▶ What to work on
Transcribe the records below, beginning at the line that contains "Task: Click the ManyChat brand name text" and continuing through the end of the records. Leave the pictures out of your copy.

Collected data entries:
— Begin —
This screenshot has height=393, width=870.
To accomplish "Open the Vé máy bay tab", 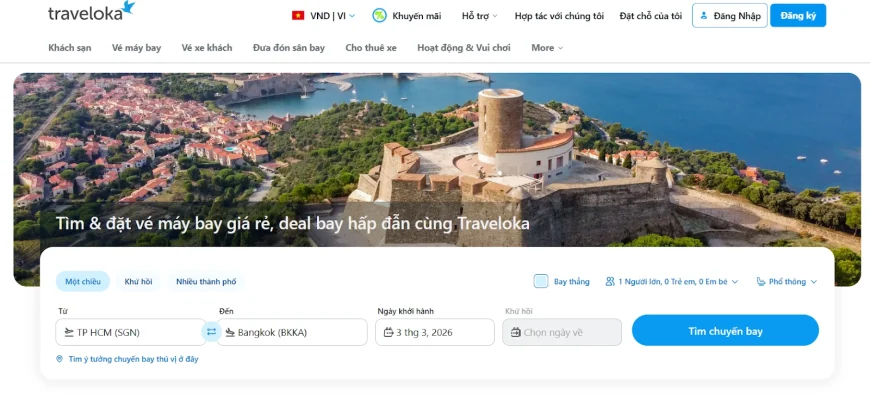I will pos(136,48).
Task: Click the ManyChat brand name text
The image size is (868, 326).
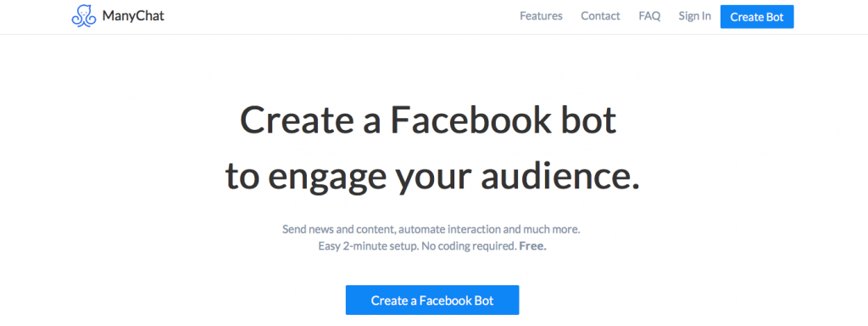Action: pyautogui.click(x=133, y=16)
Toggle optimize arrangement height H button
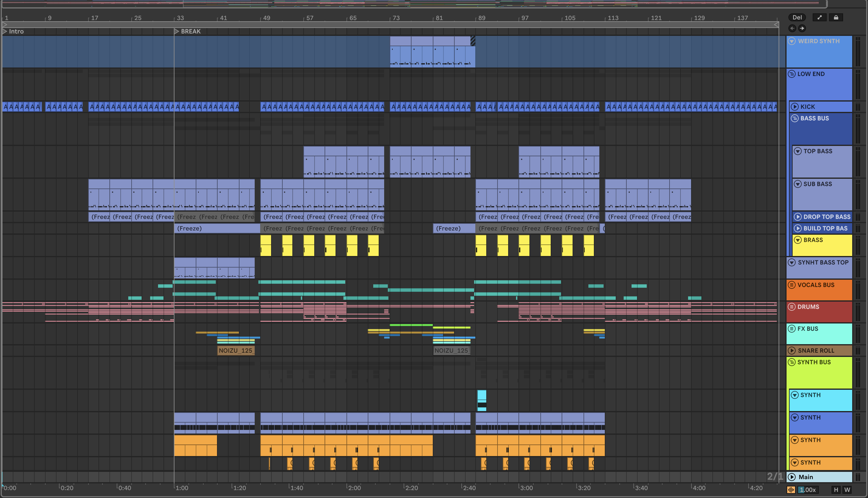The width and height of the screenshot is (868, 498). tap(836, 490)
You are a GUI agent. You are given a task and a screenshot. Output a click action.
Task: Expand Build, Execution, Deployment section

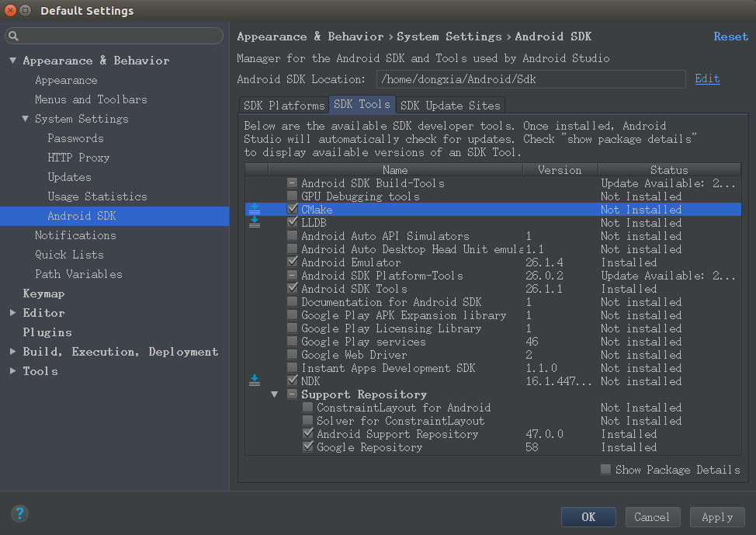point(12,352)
— End —
▶ Task result
Task: Click the ManyChat brand name text
The image size is (868, 326).
Action: pyautogui.click(x=133, y=16)
Toggle optimize arrangement height H button
The width and height of the screenshot is (868, 498). tap(836, 490)
You are a GUI agent. You are given a task and a screenshot. Output a click action.
Task: Expand Build, Execution, Deployment section

point(12,352)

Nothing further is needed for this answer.